Bożena Walter (82 l.), która swą przygodę z telewizją zaczynała dokładnie 50 lat temu od spikerowania, nigdy nie chciała być jedynie „ładną buzią czytającą cudze teksty”. Miała wiele szczęścia, bo pod swoje skrzydła wzięła ją sama Irena Dziedzic, ale zapowiadanie programów szybko przestało dawać jej satysfakcję. Chciała... tworzyć telewizję! I to marzenie w końcu udało się jej spełnić.
Bożena Walter trafiła do telewizji z lokalnej gazety, z którą podjęła współpracę jeszcze jako studentka orientalistyki na Uniwersytecie Jagiellońskim.
Pewnego dnia postanowiła pójść na rozmowę z szefem powstającego właśnie katowickiego ośrodka TVP.
Marzyła, by zostać... korespondentką wojenną w Iranie, ale bardzo się ucieszyła, gdy zaproponowano jej prowadzenie - jak sama mówi - malutkich programików emitowanych na żywo z maleńkiego studia w Katowicach!
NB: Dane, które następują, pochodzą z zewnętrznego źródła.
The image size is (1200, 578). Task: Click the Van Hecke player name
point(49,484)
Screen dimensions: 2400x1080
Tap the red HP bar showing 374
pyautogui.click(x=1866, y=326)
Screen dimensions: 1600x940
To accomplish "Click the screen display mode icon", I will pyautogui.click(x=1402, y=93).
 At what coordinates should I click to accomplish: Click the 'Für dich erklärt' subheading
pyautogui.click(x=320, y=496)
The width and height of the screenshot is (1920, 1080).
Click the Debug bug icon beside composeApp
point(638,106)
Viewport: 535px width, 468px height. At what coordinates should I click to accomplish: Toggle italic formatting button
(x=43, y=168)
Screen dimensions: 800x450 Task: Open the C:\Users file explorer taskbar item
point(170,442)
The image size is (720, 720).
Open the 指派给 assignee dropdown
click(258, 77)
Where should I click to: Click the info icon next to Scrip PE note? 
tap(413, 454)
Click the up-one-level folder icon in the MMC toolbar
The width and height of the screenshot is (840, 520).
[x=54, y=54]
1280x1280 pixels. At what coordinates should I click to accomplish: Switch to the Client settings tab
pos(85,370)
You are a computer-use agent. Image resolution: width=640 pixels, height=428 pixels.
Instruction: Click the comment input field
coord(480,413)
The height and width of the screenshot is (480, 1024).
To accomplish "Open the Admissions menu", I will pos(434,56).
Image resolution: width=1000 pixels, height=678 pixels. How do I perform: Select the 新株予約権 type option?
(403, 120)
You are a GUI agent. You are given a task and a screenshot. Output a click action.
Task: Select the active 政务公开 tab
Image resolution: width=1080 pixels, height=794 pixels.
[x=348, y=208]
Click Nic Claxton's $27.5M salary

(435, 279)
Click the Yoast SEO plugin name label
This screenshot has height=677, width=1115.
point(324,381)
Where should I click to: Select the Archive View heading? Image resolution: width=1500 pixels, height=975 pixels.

Tyle wystarczyło, by połknęła bakcyla. Szybko zapragnęła być "prawdziwą" dziennikarką, więc gdy jej ówczesny dyrektor zasugerował, żeby zgłosiła się do radia, uznała, że to znakomity pomysł.
"I tak znalazłam się w Radiu Katowice. Otrzymałam tam pracę jako początkujący reporter w Śląskim Magazynie Informacyjnym. Nie miałam żadnego doświadczenia (...). Bałam się, ale do odważnych świat należy" - wspominała na łamach książki "Prezenterki" Aleksandry Szarłat.
Pewnego dnia na korytarzu przed redakcją reportażu spotkała Mariusza Waltera. Bożena Bukraba (tak wtedy się nazywała) nie przypuszczała, że mężczyzna, który zwrócił jej uwagę nieco zbyt jaskrawą koszulą, stanie się największą miłością jej życia i człowiekiem, który spełni wszystkie jej marzenia...
"Już po kilku randkach wiedziałam, że mogę na niego liczyć w każdej sytuacji" - wyznała w jednym z wywiadów.